## YOUR GOAL
Rewrite the lines below as a numbered list, skipping any blank lines. Leave the pictures out of your answer.

(Pointing records for text and elements)
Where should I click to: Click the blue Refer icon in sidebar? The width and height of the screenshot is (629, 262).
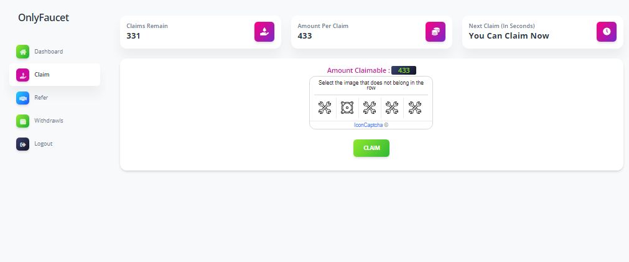coord(22,98)
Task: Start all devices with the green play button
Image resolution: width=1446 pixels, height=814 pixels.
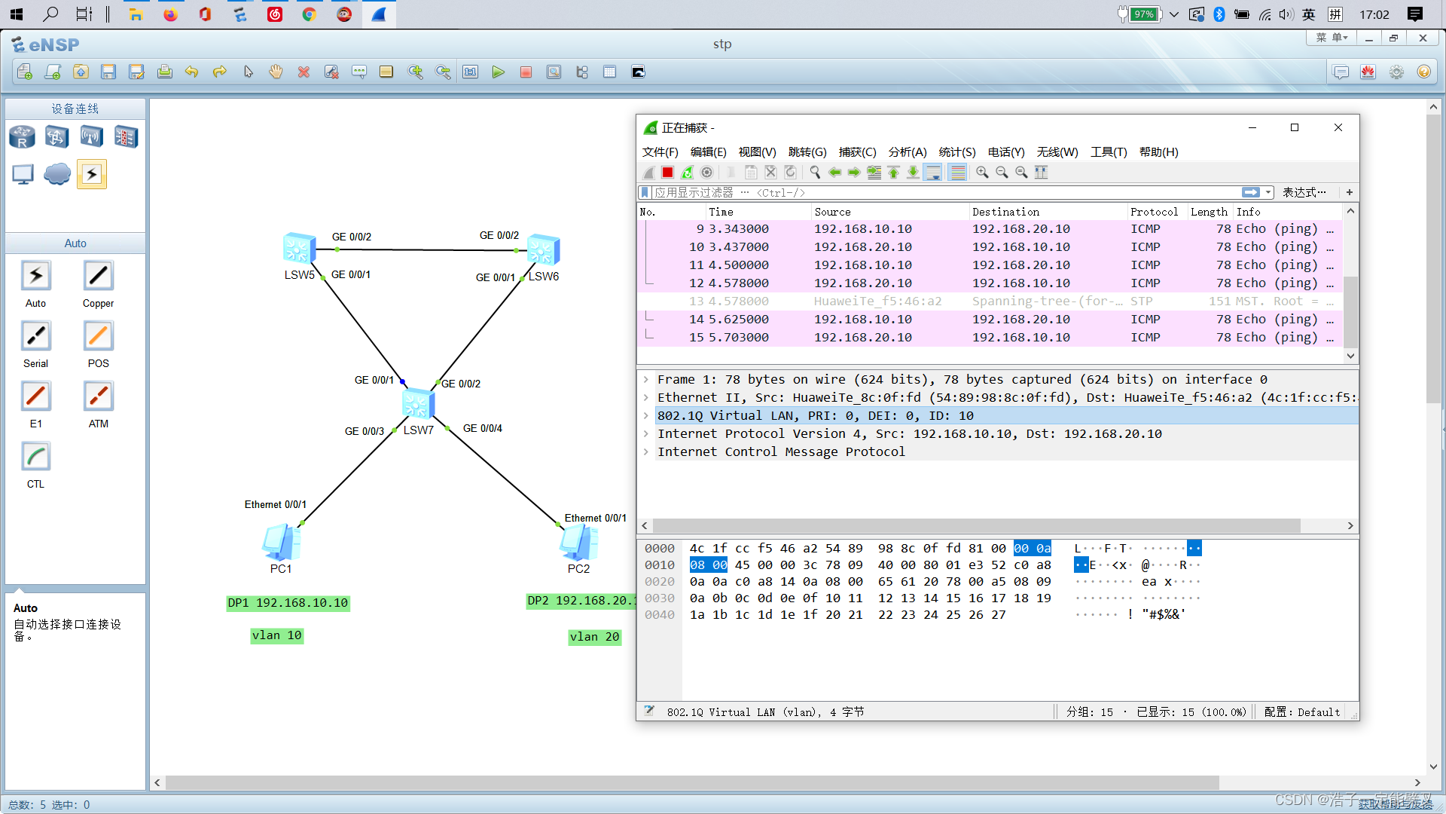Action: coord(498,72)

## WRITTEN RESPONSE
1. Where should I click to: Click the blue Refer icon in sidebar? The width and height of the screenshot is (629, 262).
2. coord(22,98)
3. Task: Start all devices with the green play button
4. Image resolution: width=1446 pixels, height=814 pixels.
5. Action: coord(498,72)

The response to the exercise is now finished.